Stardate 20011120.1939 (On Screen): VA Linux has
reported its results for the first quarter of fiscal 2002, and it's yet another wipeout. It's no longer in the server business, of course, and the company is a shadow of its former self. To see a longer term pattern, check out page 54 of the
10-K for fiscal 2001. It provides the last 8 quarterly results. It's most illuminating. Over the course of the last six quarters, sales was (millions) $50.7, $56.1, $42.5, $20.3, $16 and in this quarter just $5.6 million.

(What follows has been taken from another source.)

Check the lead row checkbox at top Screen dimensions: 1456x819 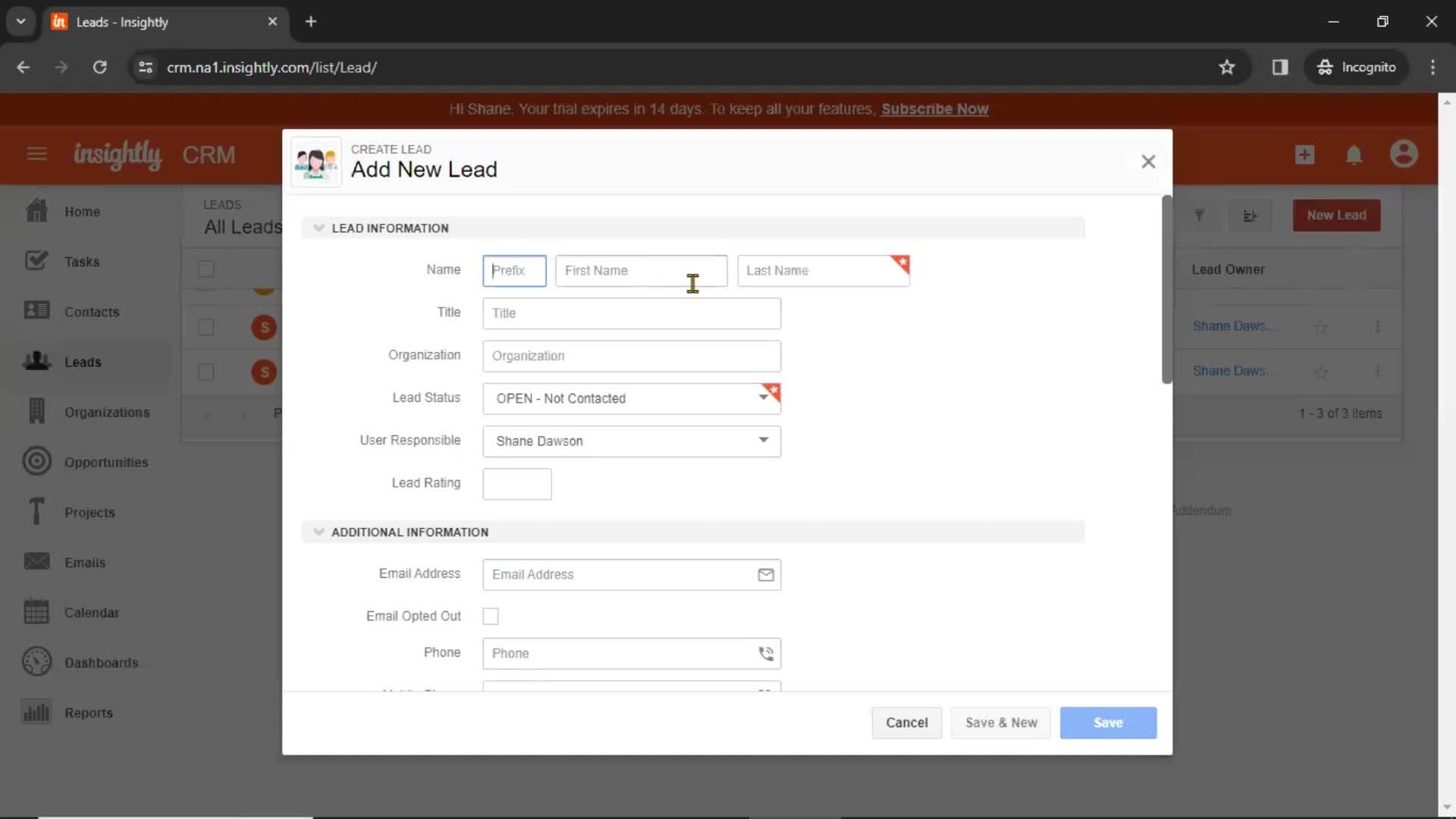206,269
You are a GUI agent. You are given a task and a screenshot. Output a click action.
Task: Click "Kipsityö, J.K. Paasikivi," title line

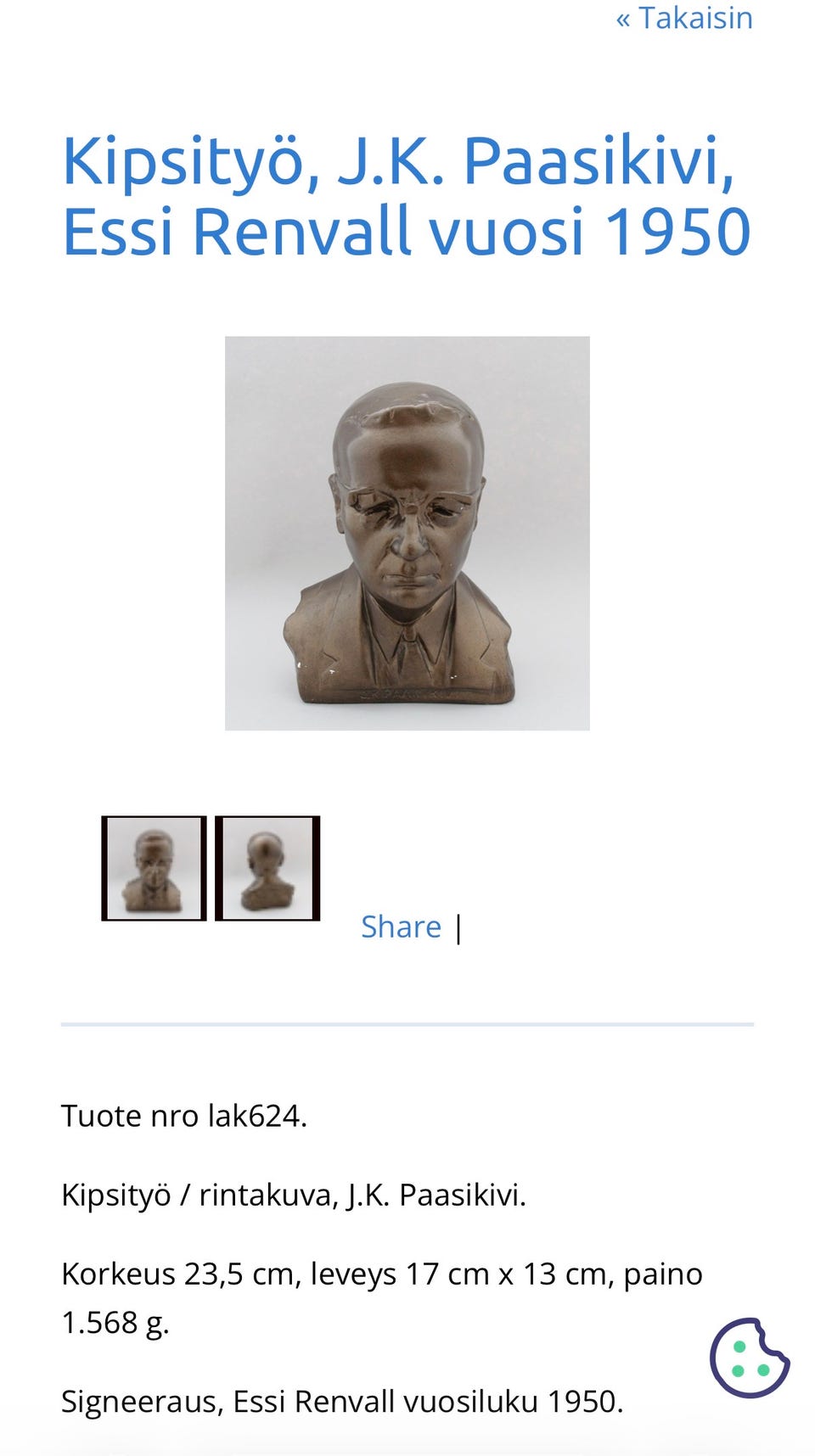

As usual, the most important thing to look at is assets, and they're still plummeting like a stone. One of the standard line items is "total current assets", which basically means everything that can be converted into real money to offset losses. When that runs out, you're bankrupt. At the end of July 2000, it was $211 million. At the end of July 2001, it was $97 million. Now it's $75 million and it's expected to continue dropping in upcoming quarters. A company which has $6 million per quarter revenue and $20 million per quarter cash bleed is not long for this world; that kind of deficit is not easy to make up. I have been skeptical about VA Linux for a very long time, and I still see nothing to change my mind: this company is doomed. (And it's not going to be acquired, because there's nothing there worth owning.) Which means that speculation about the future of SourceForge now more than academic. (discuss)
The only reason I can think of that anyone would acquire VA Linux would indeed be to acquire SourceForge so that they could continue to run it at a loss. It's not that the SourceForge software is worth anything (it probably is negligible) but rather that some sugar-daddy corporation wants to keep subsidizing the open source movement. I still think that the best bet for that happening is IBM.